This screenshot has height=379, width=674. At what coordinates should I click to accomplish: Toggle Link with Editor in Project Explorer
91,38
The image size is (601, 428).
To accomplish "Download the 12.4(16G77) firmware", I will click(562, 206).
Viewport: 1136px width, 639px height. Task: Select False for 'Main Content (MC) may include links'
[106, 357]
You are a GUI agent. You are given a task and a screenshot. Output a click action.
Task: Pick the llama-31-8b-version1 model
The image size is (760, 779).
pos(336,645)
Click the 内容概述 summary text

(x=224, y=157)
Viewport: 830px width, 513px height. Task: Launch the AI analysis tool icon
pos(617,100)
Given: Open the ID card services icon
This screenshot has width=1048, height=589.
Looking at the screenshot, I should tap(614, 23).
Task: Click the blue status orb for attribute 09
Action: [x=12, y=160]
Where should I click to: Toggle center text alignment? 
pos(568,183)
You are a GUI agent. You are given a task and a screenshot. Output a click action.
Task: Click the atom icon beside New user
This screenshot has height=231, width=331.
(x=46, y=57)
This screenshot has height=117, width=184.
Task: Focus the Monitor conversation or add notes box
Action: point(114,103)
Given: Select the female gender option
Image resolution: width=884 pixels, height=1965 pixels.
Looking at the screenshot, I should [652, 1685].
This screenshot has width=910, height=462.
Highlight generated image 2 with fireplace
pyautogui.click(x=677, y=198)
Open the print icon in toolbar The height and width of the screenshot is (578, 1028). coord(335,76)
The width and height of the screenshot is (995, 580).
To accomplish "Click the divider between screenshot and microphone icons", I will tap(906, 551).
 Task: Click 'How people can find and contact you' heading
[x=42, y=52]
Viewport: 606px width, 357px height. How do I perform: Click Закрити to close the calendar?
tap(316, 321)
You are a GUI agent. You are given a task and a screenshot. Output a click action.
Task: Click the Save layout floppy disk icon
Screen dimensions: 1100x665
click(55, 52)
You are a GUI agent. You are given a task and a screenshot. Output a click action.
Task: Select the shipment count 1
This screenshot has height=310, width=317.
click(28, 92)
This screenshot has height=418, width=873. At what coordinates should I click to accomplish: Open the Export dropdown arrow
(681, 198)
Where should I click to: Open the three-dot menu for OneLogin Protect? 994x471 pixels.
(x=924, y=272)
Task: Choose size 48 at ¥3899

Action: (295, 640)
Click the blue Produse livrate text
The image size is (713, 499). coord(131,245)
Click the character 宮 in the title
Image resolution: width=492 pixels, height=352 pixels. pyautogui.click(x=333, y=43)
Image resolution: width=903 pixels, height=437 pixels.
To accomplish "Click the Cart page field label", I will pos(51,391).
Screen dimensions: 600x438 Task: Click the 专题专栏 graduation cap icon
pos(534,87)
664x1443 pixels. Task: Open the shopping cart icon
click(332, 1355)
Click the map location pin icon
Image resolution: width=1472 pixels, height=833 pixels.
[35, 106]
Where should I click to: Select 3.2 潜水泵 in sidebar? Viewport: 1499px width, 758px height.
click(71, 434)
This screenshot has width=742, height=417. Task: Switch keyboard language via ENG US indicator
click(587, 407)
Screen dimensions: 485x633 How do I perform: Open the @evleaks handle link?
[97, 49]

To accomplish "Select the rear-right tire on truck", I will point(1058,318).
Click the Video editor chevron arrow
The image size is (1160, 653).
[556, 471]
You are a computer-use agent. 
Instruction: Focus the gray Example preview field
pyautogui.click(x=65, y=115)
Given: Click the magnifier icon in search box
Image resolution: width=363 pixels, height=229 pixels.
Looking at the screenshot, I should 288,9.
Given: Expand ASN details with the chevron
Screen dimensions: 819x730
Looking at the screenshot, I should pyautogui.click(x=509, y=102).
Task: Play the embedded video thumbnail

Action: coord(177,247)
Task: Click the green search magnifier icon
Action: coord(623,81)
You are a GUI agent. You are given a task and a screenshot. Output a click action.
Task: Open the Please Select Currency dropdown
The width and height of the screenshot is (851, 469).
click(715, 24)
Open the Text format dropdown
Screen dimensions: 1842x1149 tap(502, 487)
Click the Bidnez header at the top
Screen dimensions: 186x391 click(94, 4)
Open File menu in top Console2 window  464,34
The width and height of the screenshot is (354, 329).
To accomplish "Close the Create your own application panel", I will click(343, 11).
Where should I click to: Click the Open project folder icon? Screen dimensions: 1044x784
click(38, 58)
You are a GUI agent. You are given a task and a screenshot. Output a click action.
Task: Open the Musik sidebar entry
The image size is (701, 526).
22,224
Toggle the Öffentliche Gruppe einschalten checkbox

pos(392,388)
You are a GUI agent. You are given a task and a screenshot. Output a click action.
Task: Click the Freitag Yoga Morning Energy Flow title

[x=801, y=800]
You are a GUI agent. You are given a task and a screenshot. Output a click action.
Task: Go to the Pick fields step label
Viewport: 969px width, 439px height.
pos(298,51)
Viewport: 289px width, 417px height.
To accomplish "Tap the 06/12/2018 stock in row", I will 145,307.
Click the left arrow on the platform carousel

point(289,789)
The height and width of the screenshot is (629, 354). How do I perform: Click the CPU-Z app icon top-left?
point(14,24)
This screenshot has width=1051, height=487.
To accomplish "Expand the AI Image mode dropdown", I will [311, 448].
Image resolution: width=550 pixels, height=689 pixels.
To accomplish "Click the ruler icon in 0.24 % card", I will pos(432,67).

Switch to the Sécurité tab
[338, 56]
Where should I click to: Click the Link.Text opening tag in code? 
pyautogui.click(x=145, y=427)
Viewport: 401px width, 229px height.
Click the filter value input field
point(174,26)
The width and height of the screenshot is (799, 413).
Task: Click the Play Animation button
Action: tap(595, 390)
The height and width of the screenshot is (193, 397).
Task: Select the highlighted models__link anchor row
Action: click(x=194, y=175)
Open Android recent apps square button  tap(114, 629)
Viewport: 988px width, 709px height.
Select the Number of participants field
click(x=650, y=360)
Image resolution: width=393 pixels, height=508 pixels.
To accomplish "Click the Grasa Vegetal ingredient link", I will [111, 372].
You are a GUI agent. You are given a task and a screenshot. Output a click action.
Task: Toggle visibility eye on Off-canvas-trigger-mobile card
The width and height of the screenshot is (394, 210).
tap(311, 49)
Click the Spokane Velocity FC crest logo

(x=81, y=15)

+ + +

*Directions:*
Arrange the lines from the one containing "Given: Select the female gender option" down to the one containing "pyautogui.click(x=677, y=198)" as a two-column CSV with the headers instruction and action. Each request gets one row holding its text and its answer, with each value in a single quoted field and line breaks replaced by spaces.

*Task answer:*
instruction,action
"Given: Select the female gender option Image resolution: width=884 pixels, height=1965 pixels.","Looking at the screenshot, I should [652, 1685]."
"This screenshot has width=910, height=462. Highlight generated image 2 with fireplace","pyautogui.click(x=677, y=198)"